NK cells detect altered patterns of HLA expression in infections and tumors using a variegated repertoire of killer cell Ig-like receptors (KIR). Each clone surveys different HLA molecules by expressing a limited subset of the KIR encoded in its genome, which is maintained throughout cell divisions by epigenetic mechanisms (methylation of the nonexpressed genes). How KIR repertoires are acquired remains, however, unexplained. Human KIR2DL5 is a useful model for studying KIR expression because it has alleles with similar coding regions, but drastically divergent expression - whilst some are transcribed in a typically clonal manner, others, with distinctive promoter polymorphisms, are nonexpressed.
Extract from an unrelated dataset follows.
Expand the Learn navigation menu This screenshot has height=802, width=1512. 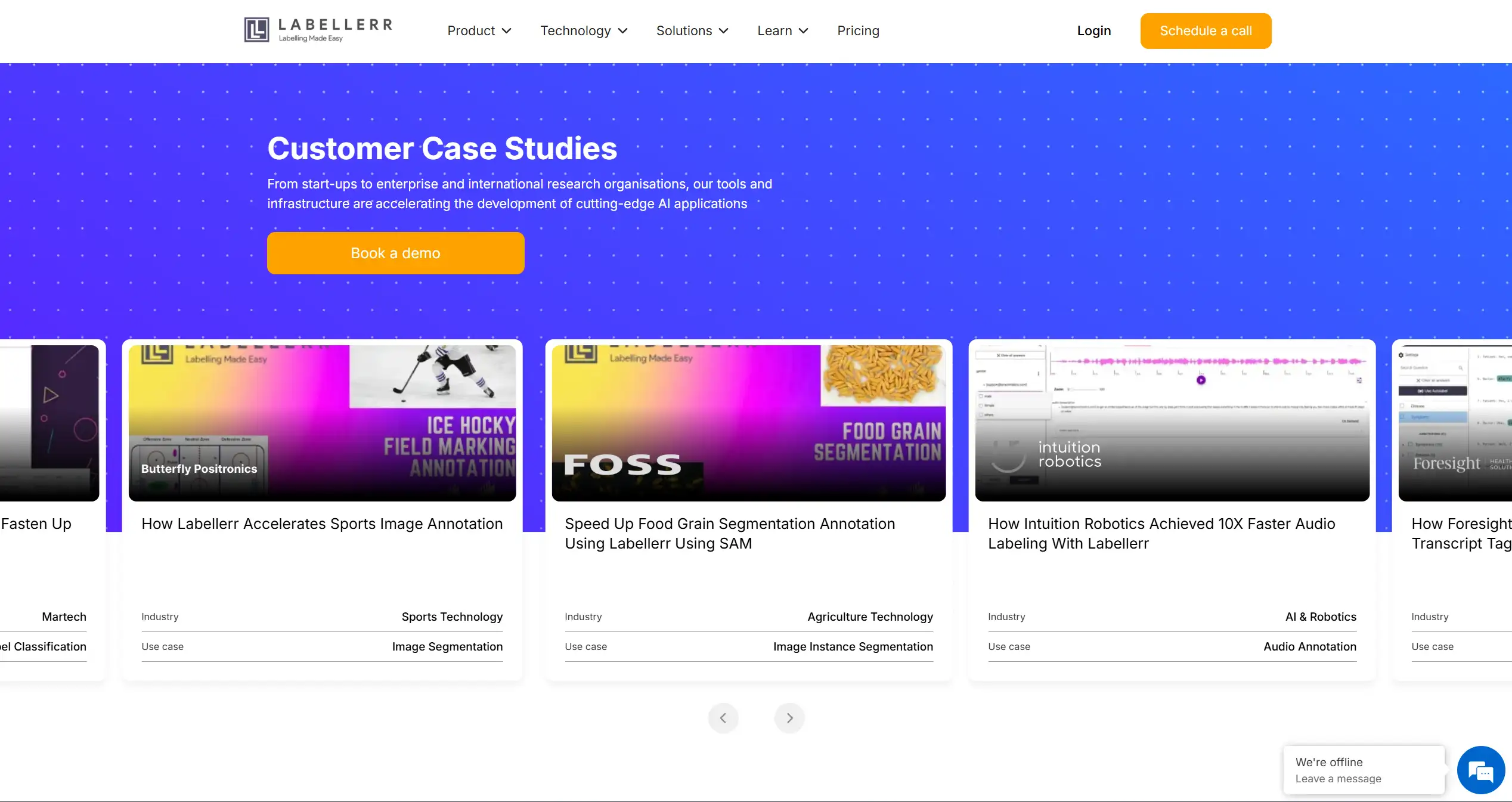click(782, 30)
Here we investigate the relationship between the sequence diversity of KIR2DL5, including three novel alleles, and its variable transcription. The promoters of the transcribed alleles recruit the transcriptional regulator RUNX3, whilst a mutation shared by all silent alleles precludes this binding. However, all promoters are functional in vitro, and pharmacological DNA demethylation of NK cells rescues the transcription of silent alleles, indicating that only epigenetic mechanisms prevent their inclusion in a normal KIR repertoire. Our results are consistent with a model in which RUNX factors could function as switch elements in the acquisition of KIR repertoires by NK cell precursors.